Bürgermeisterin Christiane Küchenhof hatte eingeladen, um gemeinsam mit dem Heilpädagogischen Förderzentrum Friedrichshulde doch noch eine Lösung in der Kita-Krise zu suchen. Doch die Stühle von Sabine Birkhoff, Geschäftsführerin des Förderzentrums, und Projektleiterin Morna Fiedler blieben gestern Nachmittag leer. Das Förderzentrum wurde nur durch eine Rechtsanwältin vertreten. Das bestätigte Küchenhof. Inhaltlich wollte sich die Bürgermeisterin nicht zu dem Gespräch äußern. Sie informierte aber noch am gleichen Tag die Politik über das Ergebnis des Krisentreffens.

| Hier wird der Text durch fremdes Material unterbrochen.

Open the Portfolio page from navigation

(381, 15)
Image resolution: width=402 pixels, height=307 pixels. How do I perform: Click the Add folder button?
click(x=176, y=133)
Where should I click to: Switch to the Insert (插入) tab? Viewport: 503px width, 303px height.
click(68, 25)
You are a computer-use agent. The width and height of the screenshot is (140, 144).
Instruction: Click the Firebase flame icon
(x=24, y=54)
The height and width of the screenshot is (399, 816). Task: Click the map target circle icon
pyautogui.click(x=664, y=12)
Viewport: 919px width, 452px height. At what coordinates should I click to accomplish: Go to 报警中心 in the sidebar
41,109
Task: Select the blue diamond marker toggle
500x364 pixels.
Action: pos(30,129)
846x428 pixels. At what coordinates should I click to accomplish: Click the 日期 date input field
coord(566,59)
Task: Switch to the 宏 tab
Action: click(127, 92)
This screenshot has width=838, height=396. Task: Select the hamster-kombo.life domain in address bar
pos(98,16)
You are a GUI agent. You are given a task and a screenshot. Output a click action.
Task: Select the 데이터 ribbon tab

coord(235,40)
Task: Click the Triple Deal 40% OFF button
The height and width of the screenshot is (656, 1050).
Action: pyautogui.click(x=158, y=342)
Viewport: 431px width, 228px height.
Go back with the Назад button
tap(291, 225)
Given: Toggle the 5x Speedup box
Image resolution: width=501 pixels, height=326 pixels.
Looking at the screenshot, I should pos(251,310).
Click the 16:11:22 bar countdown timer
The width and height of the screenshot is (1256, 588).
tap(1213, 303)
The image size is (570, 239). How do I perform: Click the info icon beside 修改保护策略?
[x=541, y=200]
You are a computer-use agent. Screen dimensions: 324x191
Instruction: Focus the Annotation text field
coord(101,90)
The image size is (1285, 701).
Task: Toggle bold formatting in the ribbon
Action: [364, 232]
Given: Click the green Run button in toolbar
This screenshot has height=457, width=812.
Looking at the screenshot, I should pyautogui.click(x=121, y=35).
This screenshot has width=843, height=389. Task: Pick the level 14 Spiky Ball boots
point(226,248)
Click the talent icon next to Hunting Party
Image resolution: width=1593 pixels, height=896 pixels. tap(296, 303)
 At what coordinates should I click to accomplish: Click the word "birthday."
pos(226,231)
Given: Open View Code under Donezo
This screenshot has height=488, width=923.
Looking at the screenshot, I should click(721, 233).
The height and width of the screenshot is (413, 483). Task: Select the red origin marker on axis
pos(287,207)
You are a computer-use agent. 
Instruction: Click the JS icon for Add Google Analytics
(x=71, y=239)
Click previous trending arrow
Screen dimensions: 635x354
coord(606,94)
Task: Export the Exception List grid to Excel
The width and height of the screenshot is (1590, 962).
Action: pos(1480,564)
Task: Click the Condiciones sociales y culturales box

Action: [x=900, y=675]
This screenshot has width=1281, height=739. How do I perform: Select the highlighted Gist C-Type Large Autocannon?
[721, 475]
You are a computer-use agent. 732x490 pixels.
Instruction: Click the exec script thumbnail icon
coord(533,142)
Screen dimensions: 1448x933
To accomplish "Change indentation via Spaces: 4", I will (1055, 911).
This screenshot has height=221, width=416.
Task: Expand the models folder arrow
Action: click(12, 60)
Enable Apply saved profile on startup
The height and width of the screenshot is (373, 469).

Nach Informationen unserer Zeitung rückt die Rettung des Waldorf-Kindergartens durch die Stadt in weite Ferne. Die Fronten sind verhärtet. Es soll keinerlei Annäherung gegeben haben. Knackpunkt bleibt der Kaufpreis für den Kita-Rohbau an der Lindenallee. Wie berichtet, wurde der Wert durch einen unabhängigen Gutachter ermittelt. Friedrichshulde verlangt fast das Doppelte. Zwischen dem Angebot der Stadt Schenefeld und der Forderung des Förderzentrums sollen 180000 Euro liegen.

Die Zeit drängt: Am 27. November will der Hauptausschuss darüber entscheiden, ob die Stadt das Bauvorhaben übernimmt, um die dringend benötigten Betreuungsplätze in Schenefeld zu schaffen. Die Alternative wird zurzeit schon geprüft. Die Stadt könnte eine eigene Kita bauen.

Das Förderzentrum hat durch Fehler bei der Ausschreibung Fördermittel in Höhe von 332 000 Euro verloren. Die Finanzierung des Vorhabens ist nicht mehr gesichert. Die Bauarbeiten ruhen seit Monaten. Birkhoff hat die Fraktionschefs für Freitag zu einem Gespräch gebeten. Küchenhof wurde nicht eingeladen. Das stößt so manchem Politiker übel auf. Schon gestern wurde darüber diskutiert, ob unter diesen Voraussetzungen ein Treffen mit Birkhoff sinnvoll ist.